A : Sono quelle persone che se hanno davanti a se un insieme di palline nere assieme ad una sola rossa vedranno subito la differenza, si concentreranno solo su quella, faranno ragionamenti interessanti ed articolati che guarderanno più al perché l’unica pallina è rossa senza tuttavia interessarsi al fatto che l’insieme risulta sostanzialmente composto da palline nere. Sono persone che si incaponiscono nel pensare che “la regola” non serve, è sempre una forzatura, poiché ci sono sempre delle variabili. Spesso queste persone pensano molto alla propria percezione e viaggiano “per esclusione” quindi non si ritengono parte di un meccanismo.

B : Queste altre persone sono persone che talvolta sono, e più probabilmente sembrano, un po’ imprecisi nel loro primo giudizio, vedono l’insieme delle palline nere ma non si interessano subito della pallina rossa, talvolta la ignorano del tutto considerandola un fastidio. La loro capacità è quella di una visione dall’alto, si vedono osservatori immersi ma ciononostante esterni del meccanismo che guardano nella sua interezza e cercano di orientarne gli sviluppi se la cosa li riguarda circa la responsabilità che si attribuiscono. Spesso si accontentano solo di godere del panorama percependosi un piccolo ingranaggio in un grande meccanismo ragionando più  “per inclusione”.

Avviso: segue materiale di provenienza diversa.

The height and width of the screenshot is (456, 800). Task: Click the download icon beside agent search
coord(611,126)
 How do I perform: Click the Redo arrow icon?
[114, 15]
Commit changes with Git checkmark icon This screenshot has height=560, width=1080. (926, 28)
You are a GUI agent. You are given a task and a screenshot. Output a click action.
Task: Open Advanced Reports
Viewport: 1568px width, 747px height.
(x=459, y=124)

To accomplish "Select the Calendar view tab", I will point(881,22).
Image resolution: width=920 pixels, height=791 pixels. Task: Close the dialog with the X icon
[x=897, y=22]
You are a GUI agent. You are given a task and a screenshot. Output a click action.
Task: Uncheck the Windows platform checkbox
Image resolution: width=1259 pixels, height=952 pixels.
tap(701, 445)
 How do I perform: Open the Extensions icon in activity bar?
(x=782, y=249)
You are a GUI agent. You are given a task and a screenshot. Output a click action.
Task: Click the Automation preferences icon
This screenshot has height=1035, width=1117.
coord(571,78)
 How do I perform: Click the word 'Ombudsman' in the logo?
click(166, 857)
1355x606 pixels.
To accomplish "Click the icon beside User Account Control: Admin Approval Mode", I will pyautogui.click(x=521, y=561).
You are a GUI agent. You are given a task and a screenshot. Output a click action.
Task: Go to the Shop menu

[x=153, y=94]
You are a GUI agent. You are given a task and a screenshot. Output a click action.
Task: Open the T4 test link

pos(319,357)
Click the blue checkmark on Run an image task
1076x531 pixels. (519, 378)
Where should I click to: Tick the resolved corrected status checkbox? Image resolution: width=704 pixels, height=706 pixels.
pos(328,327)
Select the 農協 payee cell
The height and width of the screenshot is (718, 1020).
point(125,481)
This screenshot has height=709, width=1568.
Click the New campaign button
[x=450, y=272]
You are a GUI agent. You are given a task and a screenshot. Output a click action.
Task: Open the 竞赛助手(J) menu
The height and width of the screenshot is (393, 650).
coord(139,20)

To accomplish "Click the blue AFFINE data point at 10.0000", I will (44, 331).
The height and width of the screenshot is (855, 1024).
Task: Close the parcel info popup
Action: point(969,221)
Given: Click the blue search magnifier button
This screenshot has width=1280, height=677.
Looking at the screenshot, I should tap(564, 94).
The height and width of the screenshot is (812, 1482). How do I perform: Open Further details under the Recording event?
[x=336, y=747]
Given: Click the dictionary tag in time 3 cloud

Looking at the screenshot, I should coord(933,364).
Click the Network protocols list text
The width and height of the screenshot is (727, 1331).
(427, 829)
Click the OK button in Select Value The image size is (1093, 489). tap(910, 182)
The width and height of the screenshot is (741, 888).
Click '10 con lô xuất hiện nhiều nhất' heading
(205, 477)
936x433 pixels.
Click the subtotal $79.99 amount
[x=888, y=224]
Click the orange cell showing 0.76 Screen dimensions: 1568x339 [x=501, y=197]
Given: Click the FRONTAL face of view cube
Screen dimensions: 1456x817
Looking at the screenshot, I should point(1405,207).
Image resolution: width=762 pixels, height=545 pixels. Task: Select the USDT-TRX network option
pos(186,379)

La  differenza comporta dei ragionamenti diversi che determinano diversi comportamenti di fronte alla stessa situazione. Chi sei tu, A o B ? La premessa fatta era che questo esercizio è un po’ una forzatura. Perché farlo ? Perché ritengo che in questi tempi moderni bisogna essere A+B , ovvero bisogna anzitutto avere la capacità  di vedere l’intero quadro nel quale ci si muove, e tuttavia è fondamentale sapere verticalizzare focalizzandoci sul singolo dettaglio che talvolta, in un mondo iper-connesso, determina tutto il resto in una dinamica  ad “affetto domino”.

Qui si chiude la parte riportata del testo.